Parameter Optimization Architecture. To perform the parameter optimization process, a two-level method has been devised. Initially, for each species GP is employed to provide a function estimating the rate of spreading in isolation. That is, for each species we are estimating functions that provide a realistic spreading rate when no competition is present. While this is not a sufficient condition to obtain realistic solutions when other species are present, it is, nevertheless, a necessary condition. This first step is performed to limit the computational costs: the evaluation of the solutions can be performed by running a smaller and simpler simulation (since only one species is involved).

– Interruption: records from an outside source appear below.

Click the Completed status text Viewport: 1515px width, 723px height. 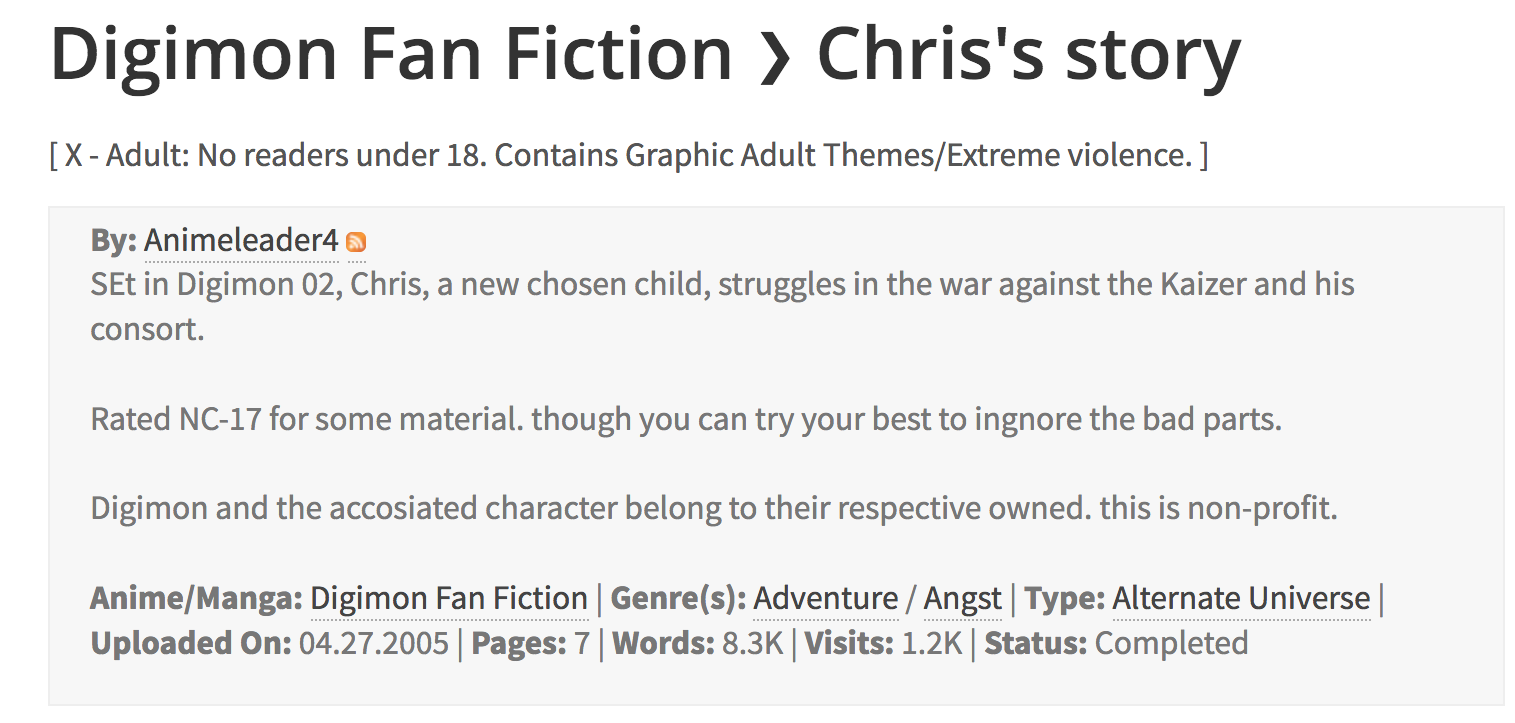[x=1171, y=642]
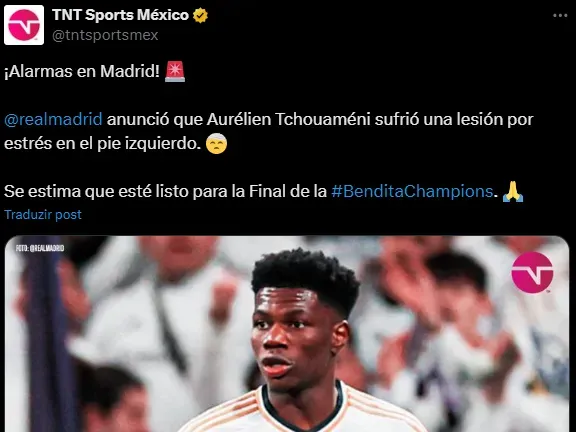The width and height of the screenshot is (576, 432).
Task: Click the words "Final de la"
Action: [288, 191]
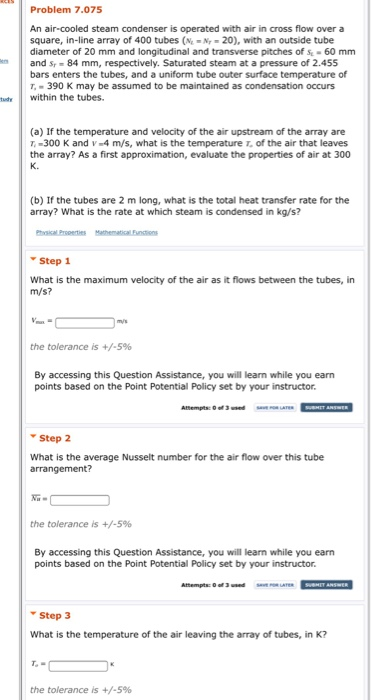Screen dimensions: 371x700
Task: Click the tolerance note under Step 3
Action: point(81,689)
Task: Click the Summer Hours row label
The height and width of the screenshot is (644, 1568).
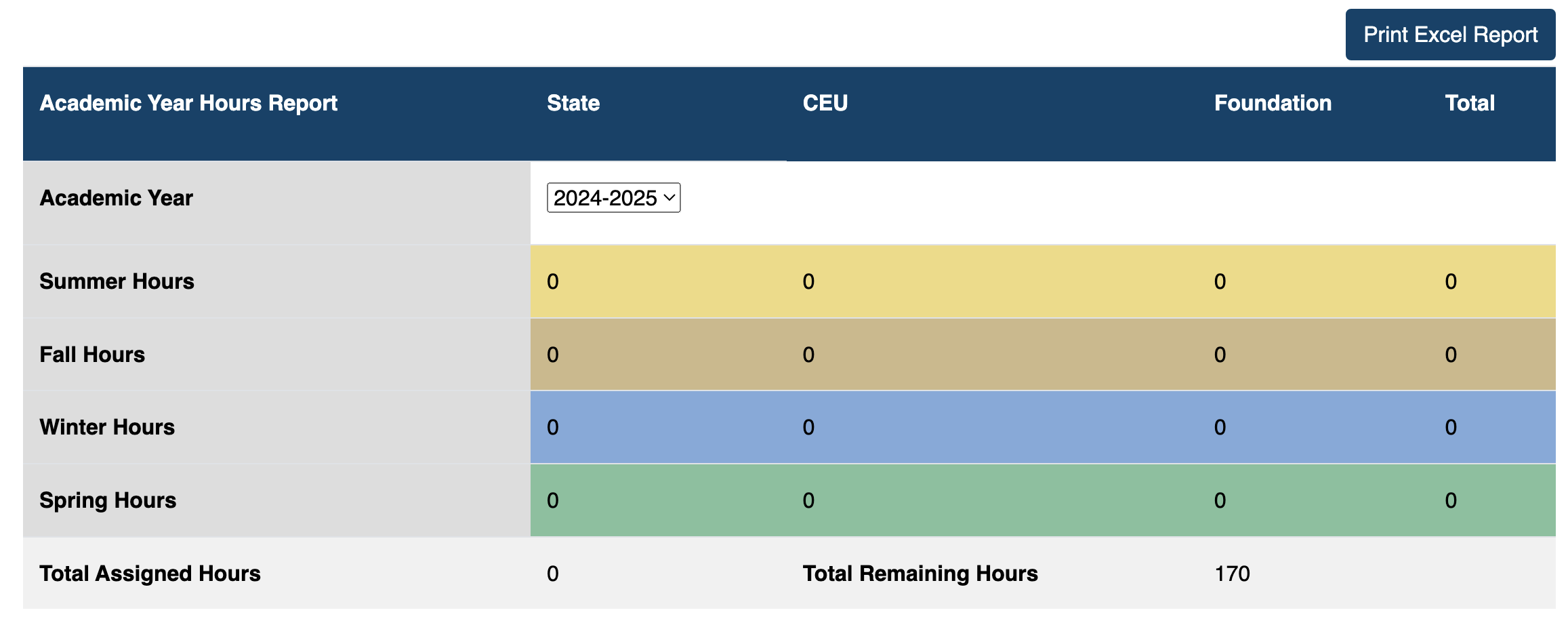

Once a large enough number m of solutions has been obtained for each species, we consider the following matrix:

$$\begin{aligned} \begin{bmatrix} f_{1,1}&f_{1,2}&\cdots&f_{1,V} \\ f_{2,1}&f_{2,2}&\cdots&f_{2,V} \\ \vdots&\vdots&\vdots \\ f_{m,1}&f_{m,2}&\cdots&f_{m,V} \\ \end{bmatrix} \end{aligned}$$

where the i-th column represents the collection of m solutions for the i-th species that were found in the previous step. Now, it is possible to select via GA an element for each column to provide a solution to the problem of optimizing the spreading rates of the different species. For example, for 3 species the vector (1, 3, 3) will represent the three functions \(f_{1,1},f_{3,2},f_{3,3}\), one for each species. This second phase does not require to re-compute the spreading rates of the different species in isolation, but only to find a subset of them that produces a realistic simulation when they are combined. This two phase process should help reduce the computational burden of finding the correct parameters.

Field data will be separated into training, testing, and validation sets in the proportions 70%, 20% and 10% to deal with data dependence. Plant level data, particularly plant dimensions along time, will be used in the first phase to fit species spreading, while species abundance (cover data) will be used in the second phase. Furthermore, the cover of each woody species and their combined occurrence will be used to compute the cost of the parameters for the simulations unlike the current model, which only uses overall cover.

5 Conclusions

Ecosystems are highly complex systems that can be successfully simulated using cellular automata models. However there are two limiting factors: the availability of information about biological processes and the optimization of a high number of parameters. The balance between both of them (sampling effort and computational requirements) has to be met in order to make CA valuable for ecological research.

In the future we plan to apply the proposed two-level optimization procedure to correctly set the parameters. We think that this procedure can be generalised to other kinds of CA models where there are multiple distinct processes interacting in complex ways.